[Opening Material supplied section]
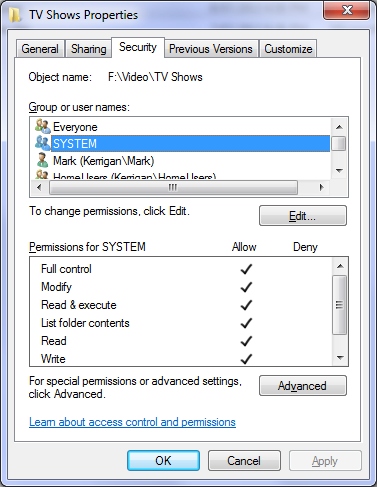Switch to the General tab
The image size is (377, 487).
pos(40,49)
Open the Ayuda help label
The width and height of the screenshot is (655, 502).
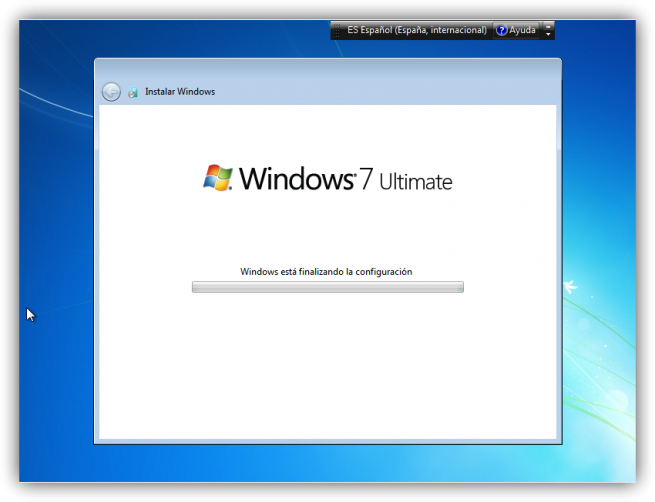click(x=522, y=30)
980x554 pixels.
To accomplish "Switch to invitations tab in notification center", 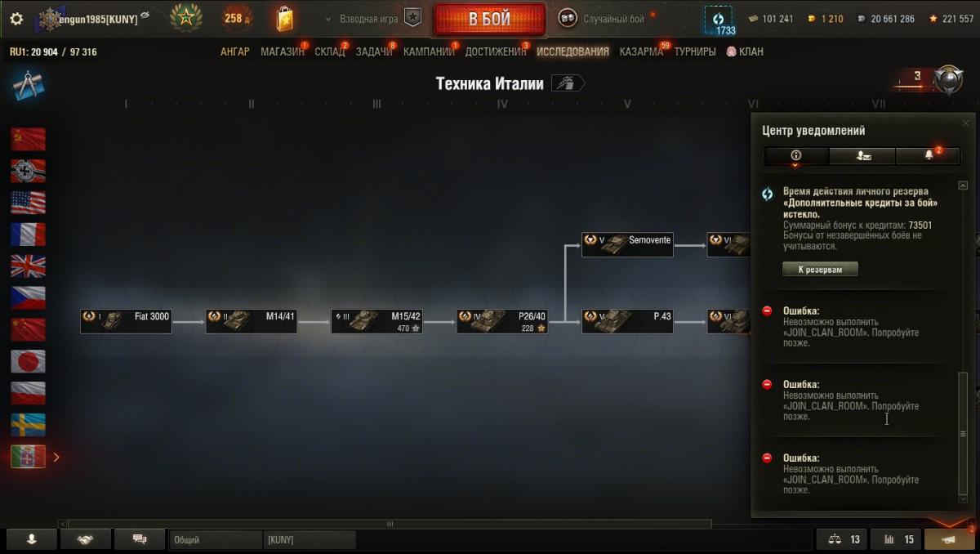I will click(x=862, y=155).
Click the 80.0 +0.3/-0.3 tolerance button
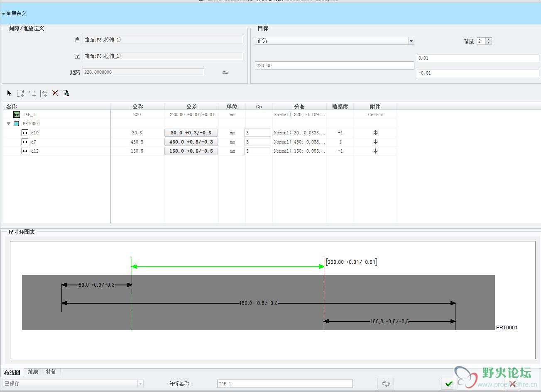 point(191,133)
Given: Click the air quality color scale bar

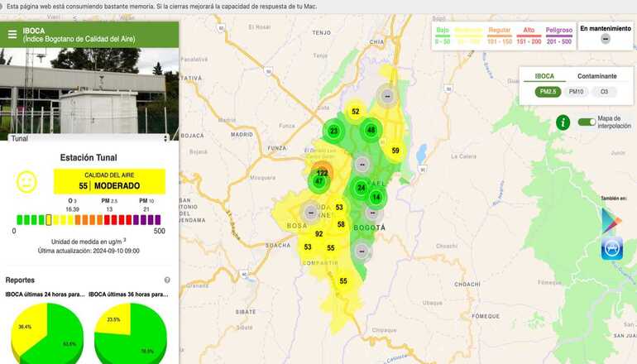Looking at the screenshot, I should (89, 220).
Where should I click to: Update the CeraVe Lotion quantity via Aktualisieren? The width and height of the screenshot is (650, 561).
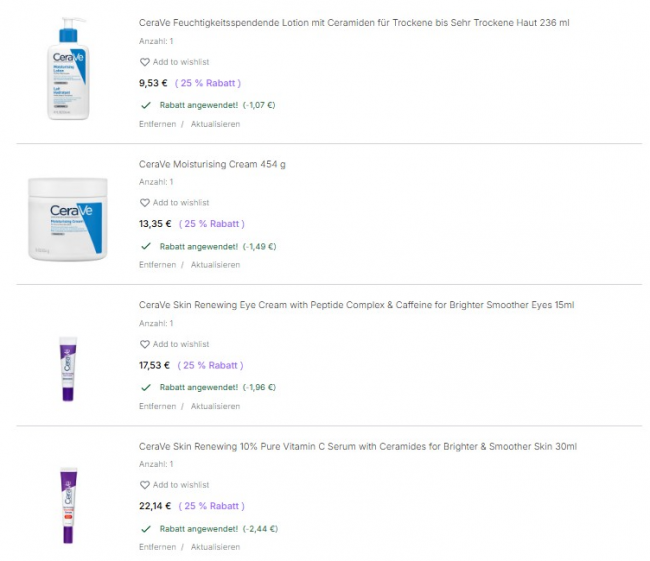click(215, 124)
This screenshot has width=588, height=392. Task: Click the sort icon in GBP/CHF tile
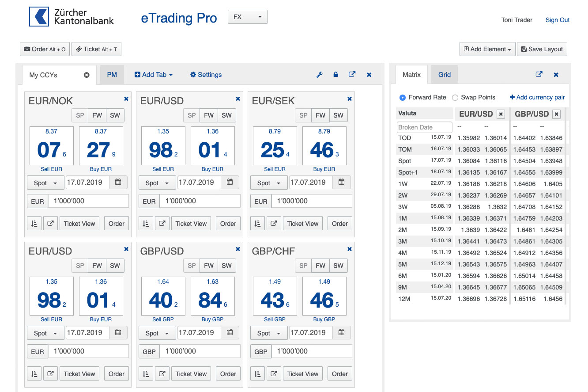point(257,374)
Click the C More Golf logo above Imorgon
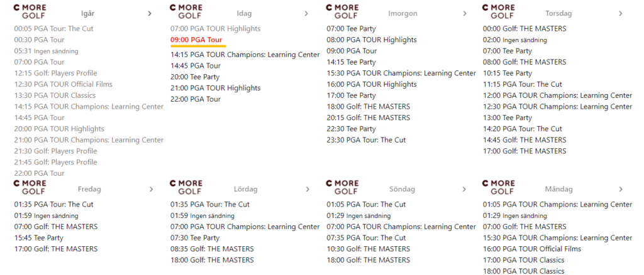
[Closing Material supplied section]
[Opening Material supplied section]
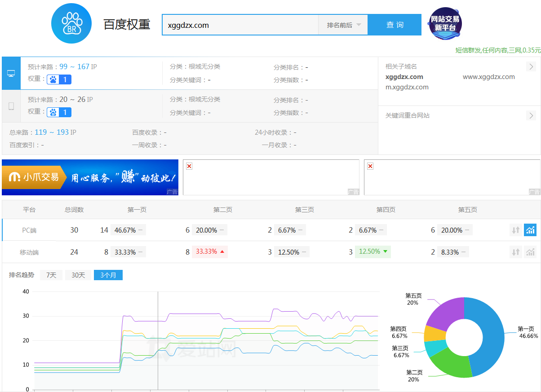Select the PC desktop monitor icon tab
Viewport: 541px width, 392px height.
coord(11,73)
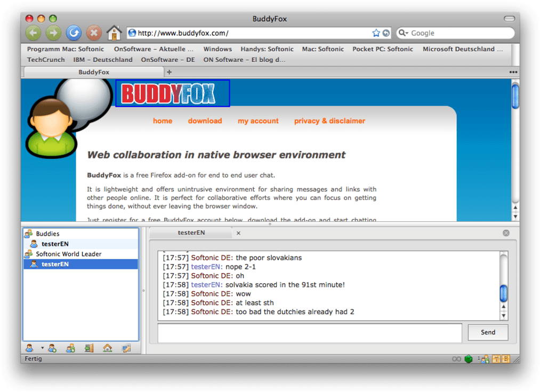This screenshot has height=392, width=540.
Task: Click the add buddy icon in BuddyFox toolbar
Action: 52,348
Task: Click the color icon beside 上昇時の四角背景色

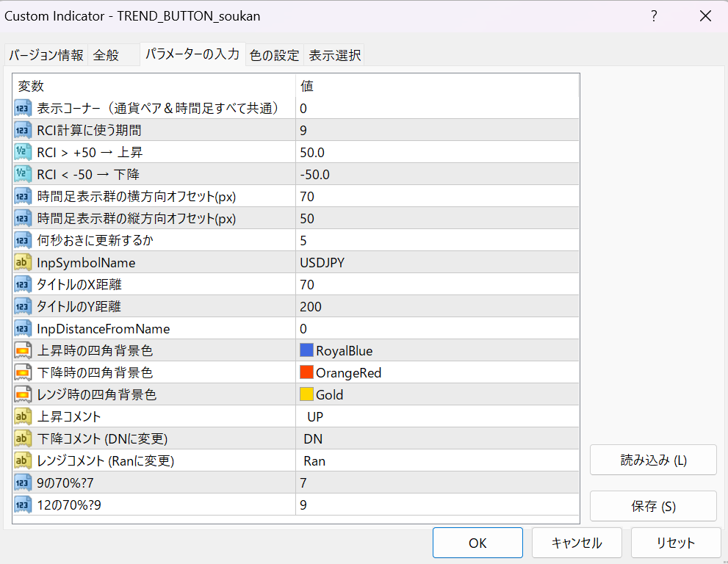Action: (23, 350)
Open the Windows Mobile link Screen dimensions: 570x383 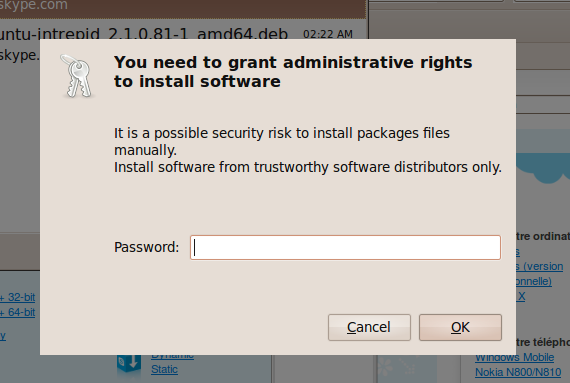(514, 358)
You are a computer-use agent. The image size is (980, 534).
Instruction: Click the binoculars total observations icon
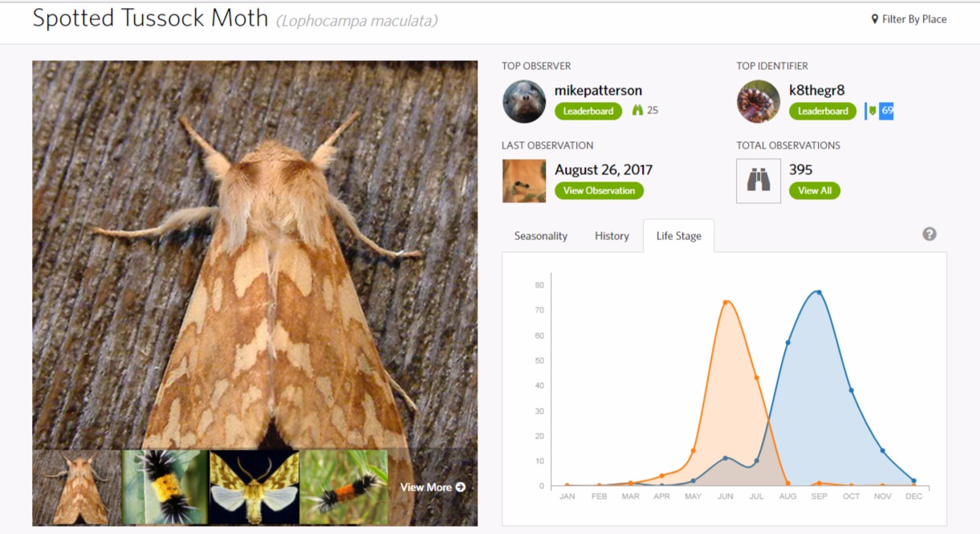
[Closing Material supplied section]
[Opening Material supplied section]
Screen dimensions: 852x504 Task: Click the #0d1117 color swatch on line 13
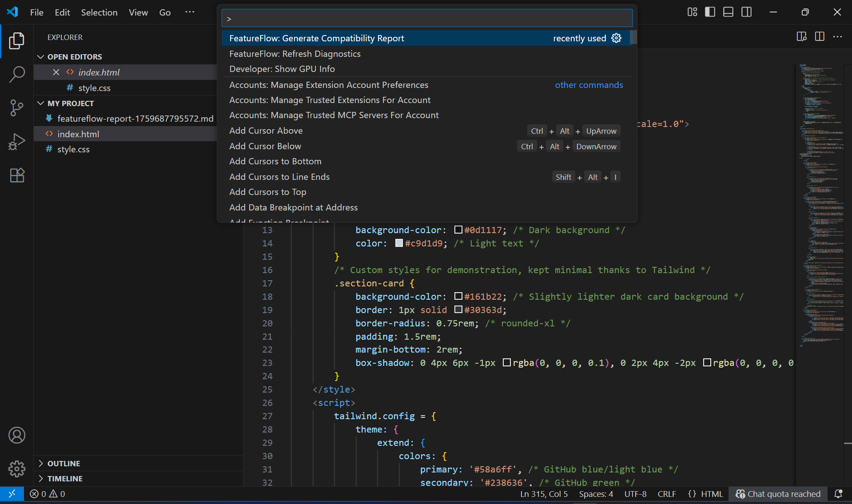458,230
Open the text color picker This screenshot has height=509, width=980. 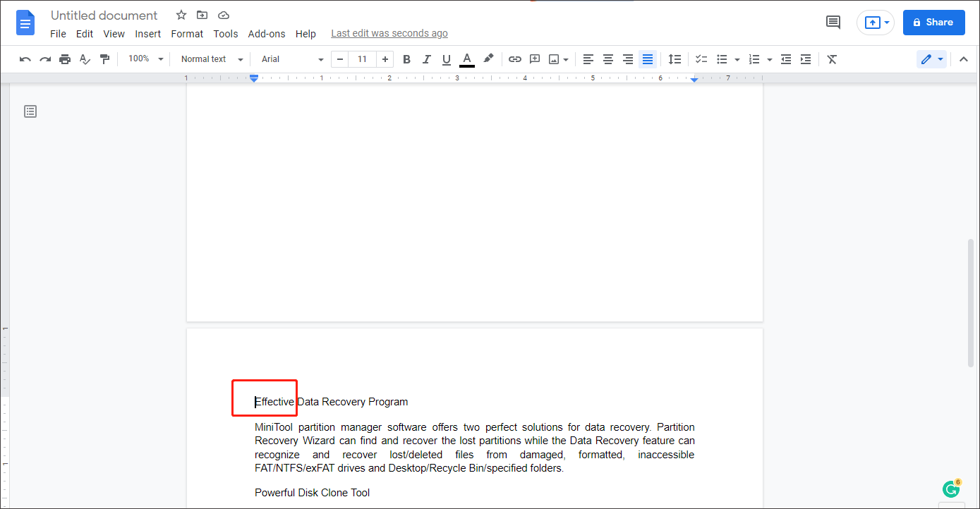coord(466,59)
[Closing Material supplied section]
Instructions for the task >>
Once the line with "Given: Click the air quality color scale bar" has been found above, output that line and every later line exactly, stopping after the line with "Click the C More Golf logo above Imorgon", and omit the pictures.

Task answer >>
Given: Click the air quality color scale bar

Looking at the screenshot, I should (89, 220).
Where should I click to: Update the CeraVe Lotion quantity via Aktualisieren? The width and height of the screenshot is (650, 561).
click(215, 124)
This screenshot has width=588, height=392. Task: Click the sort icon in GBP/CHF tile
point(257,374)
Click the C More Golf logo above Imorgon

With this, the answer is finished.